Chapter Twenty-Three
“They’re all on board,” I reported over my helmet radio, just wishing to hell I could take the helmet off and get a breath of air that didn’t smell like my own armpits. “Close it up and cycle the atmosphere in here.”
The team was floating through the cargo bay, some of them pushing off the walls like pinballs, trying to get their boots anchored to the deck before the shuttle hit the drives again. I sought out Pops, who had been the last one out of the docking bay. I hadn’t asked how he and the others had made their way out—it was enough that they had, and I was sure it hadn’t been easy or simple. Dog had his chest armor off. Gus was treating his wound and Rodent was applying a quick seal to the armor to restore it to airtightness.

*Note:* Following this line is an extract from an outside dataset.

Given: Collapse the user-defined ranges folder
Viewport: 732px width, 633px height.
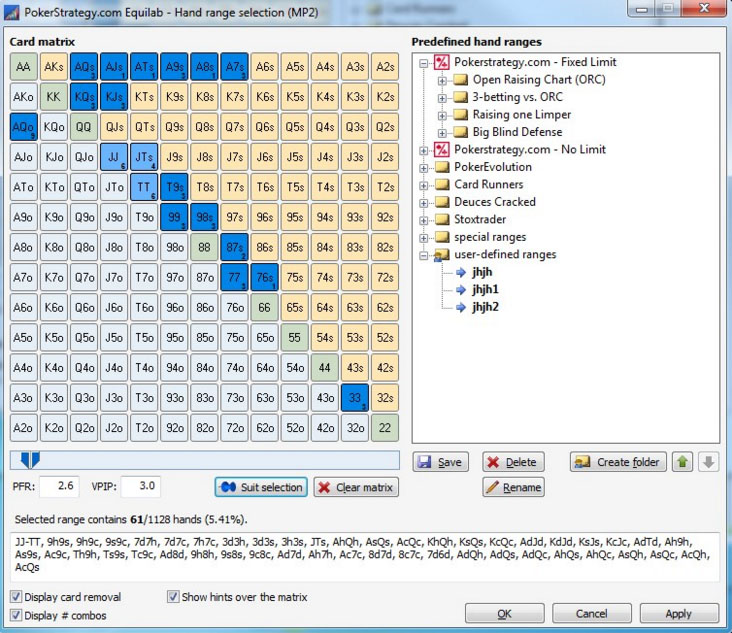Looking at the screenshot, I should click(424, 254).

“I hate abandoning those Helta engineers,” Pops told me, shaking his head behind his visor. “But there’s just no way for us to get to them, and no way to get them off the station even if we had. I hope maybe the Tevynians will take off once they realize they can’t use the base for anything.”
I didn’t bother to point out that they couldn’t take off because we destroyed their shuttles. I felt bad for the Helta crew, too, but we were one shuttle with basically a single squad of fighters and there was other shit to think about.
A green light flashed on the control board of the airlock, telling us the atmospheric pressure had normalized in the cargo hold. I pulled off my helmet and sucked in a lungful of air, savoring the freshness of it. It might still have been canned air, but at least the can was bigger.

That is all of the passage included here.